Christopher Ambler (user link) says:

Re: Re: Re:2 I disagree

No, it might not be that. I get plenty of email, have never had anyone tell me that they didn’t want to deal with the c/r, or missed an expected email.

To confirm this, I save all of my unconfirmed email and go through it once a week or so. I’ve never found anything in there that I thought should have been confirmed.

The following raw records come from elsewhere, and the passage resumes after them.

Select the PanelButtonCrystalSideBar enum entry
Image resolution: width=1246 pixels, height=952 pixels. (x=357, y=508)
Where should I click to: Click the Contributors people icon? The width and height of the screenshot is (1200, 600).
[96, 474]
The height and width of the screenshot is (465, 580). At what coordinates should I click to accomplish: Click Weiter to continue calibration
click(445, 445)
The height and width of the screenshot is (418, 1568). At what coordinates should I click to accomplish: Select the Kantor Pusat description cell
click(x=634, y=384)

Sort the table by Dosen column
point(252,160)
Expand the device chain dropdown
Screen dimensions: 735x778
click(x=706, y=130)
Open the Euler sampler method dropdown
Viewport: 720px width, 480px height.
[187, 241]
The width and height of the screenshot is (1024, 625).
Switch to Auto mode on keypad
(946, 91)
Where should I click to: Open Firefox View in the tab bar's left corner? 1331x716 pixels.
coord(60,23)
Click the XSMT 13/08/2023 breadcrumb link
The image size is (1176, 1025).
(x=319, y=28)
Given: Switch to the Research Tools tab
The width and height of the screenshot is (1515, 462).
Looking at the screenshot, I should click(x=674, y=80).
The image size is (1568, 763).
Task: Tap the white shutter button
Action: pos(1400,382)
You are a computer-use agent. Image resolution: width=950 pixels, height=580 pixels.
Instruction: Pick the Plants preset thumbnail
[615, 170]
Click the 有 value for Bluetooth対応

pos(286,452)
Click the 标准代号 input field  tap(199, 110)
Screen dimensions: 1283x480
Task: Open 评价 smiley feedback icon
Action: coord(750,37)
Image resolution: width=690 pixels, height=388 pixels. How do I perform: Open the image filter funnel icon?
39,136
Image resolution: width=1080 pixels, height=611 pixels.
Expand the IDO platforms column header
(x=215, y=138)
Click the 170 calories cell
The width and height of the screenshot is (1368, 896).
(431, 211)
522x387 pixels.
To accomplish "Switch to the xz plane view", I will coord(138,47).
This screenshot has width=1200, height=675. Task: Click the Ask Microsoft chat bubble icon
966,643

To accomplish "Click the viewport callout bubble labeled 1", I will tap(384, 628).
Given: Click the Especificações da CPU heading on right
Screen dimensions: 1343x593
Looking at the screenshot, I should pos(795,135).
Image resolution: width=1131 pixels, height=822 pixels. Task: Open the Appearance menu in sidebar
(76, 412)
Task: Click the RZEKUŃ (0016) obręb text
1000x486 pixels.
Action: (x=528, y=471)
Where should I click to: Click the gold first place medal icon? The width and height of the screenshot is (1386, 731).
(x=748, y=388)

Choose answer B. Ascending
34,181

As I said, c/r seems the best solution right now. There are some things that could be done to it to make it even better, and address some of the concerns expressed. I expect we’ll see those improvements in short order.

Three Men In A Boat says:

No Subject Given

Um, if what you’re saying is that there’s no spam filtering solution that will work for all users, well, duh. Two points:

1. The article has this quote:
“What people resent the most is having the IT department or ISP determine what is — and what is not — spam,” said Herrick. “No one else has the right to open your regular mail. It should be no different with e-mail.”
The above is a generalization… many, many users LOVE having the ISP determine what is spam… especially parents of kids using the net.

2. The article states, “… all users ultimately wind up wasting a lot of time searching through their bulk mail folders for false positives …”, a generalization which is simply wrong.

Cory Seaman (profile) says:

No Subject Given

We’ve been evaluating the final release of Office 2003 for the past couple of weeks, and Outlook now has an AMAZING built-in junk mail filter (based on the research done for MSN) which really SHOULD be an answer for all…um, beholders. It nails 97%+ of my spam so far, which is better than even SpamNet and Spammunition did, and it turns up very few (none for me so far) false positives, even on the “Aggressive” setting. I’m totally impressed.